- **HOW TO COMPLETE THIS TASK**: For the entries below, how many lines include the word "right"? Give the figure and nothing more.

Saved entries
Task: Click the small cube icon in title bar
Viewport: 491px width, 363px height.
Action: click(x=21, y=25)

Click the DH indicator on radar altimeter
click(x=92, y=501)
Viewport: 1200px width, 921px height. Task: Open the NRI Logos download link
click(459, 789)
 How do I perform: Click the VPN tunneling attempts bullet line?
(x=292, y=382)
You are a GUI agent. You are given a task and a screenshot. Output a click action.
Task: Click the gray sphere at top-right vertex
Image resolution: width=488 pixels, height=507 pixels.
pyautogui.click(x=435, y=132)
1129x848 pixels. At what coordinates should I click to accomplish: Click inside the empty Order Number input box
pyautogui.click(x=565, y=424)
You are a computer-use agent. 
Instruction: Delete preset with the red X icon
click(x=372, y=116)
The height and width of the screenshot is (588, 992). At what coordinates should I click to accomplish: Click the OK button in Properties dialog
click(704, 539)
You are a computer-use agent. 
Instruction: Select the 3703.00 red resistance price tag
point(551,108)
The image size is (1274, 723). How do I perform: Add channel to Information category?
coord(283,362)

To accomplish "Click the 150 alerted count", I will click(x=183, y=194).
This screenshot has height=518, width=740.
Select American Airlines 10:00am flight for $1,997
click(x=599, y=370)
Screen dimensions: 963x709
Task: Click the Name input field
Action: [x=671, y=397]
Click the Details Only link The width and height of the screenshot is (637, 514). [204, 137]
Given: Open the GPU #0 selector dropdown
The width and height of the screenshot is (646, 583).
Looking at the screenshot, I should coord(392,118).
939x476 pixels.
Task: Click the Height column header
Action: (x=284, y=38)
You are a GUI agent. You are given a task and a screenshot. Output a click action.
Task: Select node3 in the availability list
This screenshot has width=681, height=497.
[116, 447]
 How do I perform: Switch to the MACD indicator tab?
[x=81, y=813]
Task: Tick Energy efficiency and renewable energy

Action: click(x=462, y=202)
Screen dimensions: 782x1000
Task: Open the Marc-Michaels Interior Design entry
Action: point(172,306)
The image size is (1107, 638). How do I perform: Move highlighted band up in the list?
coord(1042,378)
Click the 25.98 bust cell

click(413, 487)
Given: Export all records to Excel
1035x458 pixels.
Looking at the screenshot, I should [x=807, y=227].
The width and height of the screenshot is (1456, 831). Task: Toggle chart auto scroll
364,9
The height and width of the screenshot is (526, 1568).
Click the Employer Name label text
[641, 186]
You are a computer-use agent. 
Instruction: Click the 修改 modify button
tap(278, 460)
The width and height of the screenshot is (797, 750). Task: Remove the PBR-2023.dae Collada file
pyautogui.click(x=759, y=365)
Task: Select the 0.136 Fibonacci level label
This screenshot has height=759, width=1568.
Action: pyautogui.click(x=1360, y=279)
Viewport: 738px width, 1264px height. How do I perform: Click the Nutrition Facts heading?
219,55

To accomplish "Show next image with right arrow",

- **TASK OUTPUT**: 2